>> Start Page text

On 06/07/2013 11:26, Philip Chee wrote:
"LMDB is an ultra-fast, ultra-compact key-value data store developed by
Symas for the OpenLDAP Project. It uses memory-mapped files, so it has
the read performance of a pure in-memory database while still offering
the persistence of standard disk-based databases, and is only limited to
the size of the virtual address space, (it is not limited to the size of
physical RAM)."

It looks like LMDB has speed and size advantages on memory constrained
systems like Android and B2G.

>> End Page text

Tasks to perform:
**1)** Retype the LMDB post in full, word for word.
**2)** In the entries, echo the lines beginning at the one that contains "The image size" and stopping after the one that contains "click(1252, 259)", both included.
The entries that follow bear no relation to the LMDB post.

>> Start Records

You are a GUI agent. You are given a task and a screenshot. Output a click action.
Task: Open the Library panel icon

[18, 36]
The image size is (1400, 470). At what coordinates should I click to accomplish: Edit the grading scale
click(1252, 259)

>> End Records
>> Start Records

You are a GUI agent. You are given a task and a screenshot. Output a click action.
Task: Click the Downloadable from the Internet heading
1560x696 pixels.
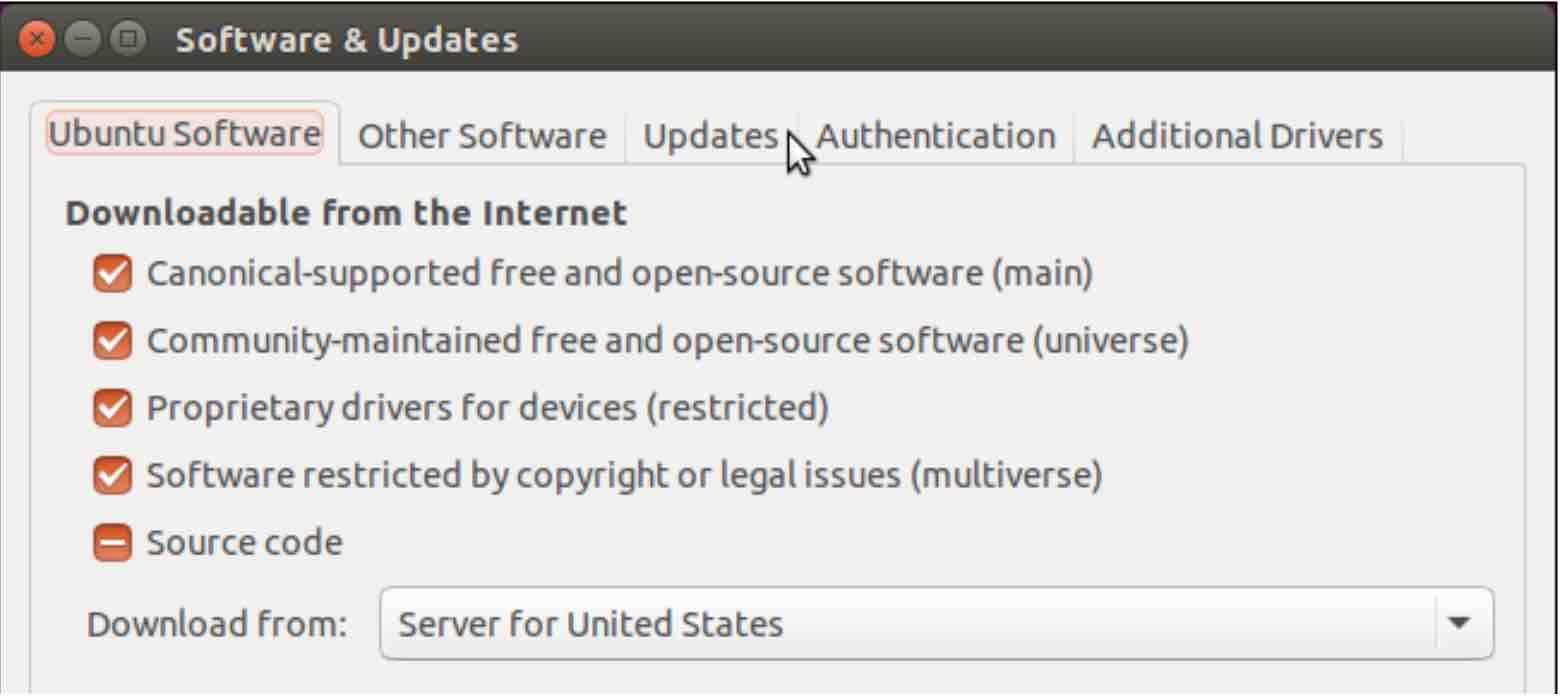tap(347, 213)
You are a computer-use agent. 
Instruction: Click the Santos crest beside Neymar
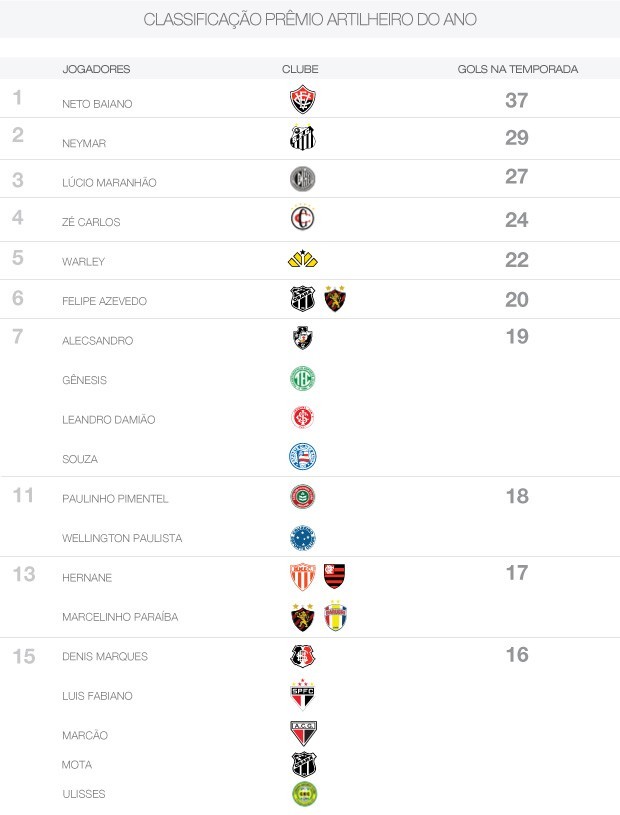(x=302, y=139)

>> End Records

Expected answers:
**1)**
On 06/07/2013 11:26, Philip Chee wrote:
"LMDB is an ultra-fast, ultra-compact key-value data store developed by
Symas for the OpenLDAP Project. It uses memory-mapped files, so it has
the read performance of a pure in-memory database while still offering
the persistence of standard disk-based databases, and is only limited to
the size of the virtual address space, (it is not limited to the size of
physical RAM)."

It looks like LMDB has speed and size advantages on memory constrained
systems like Android and B2G.

**2)**
The image size is (1400, 470). At what coordinates should I click to accomplish: Edit the grading scale
click(1252, 259)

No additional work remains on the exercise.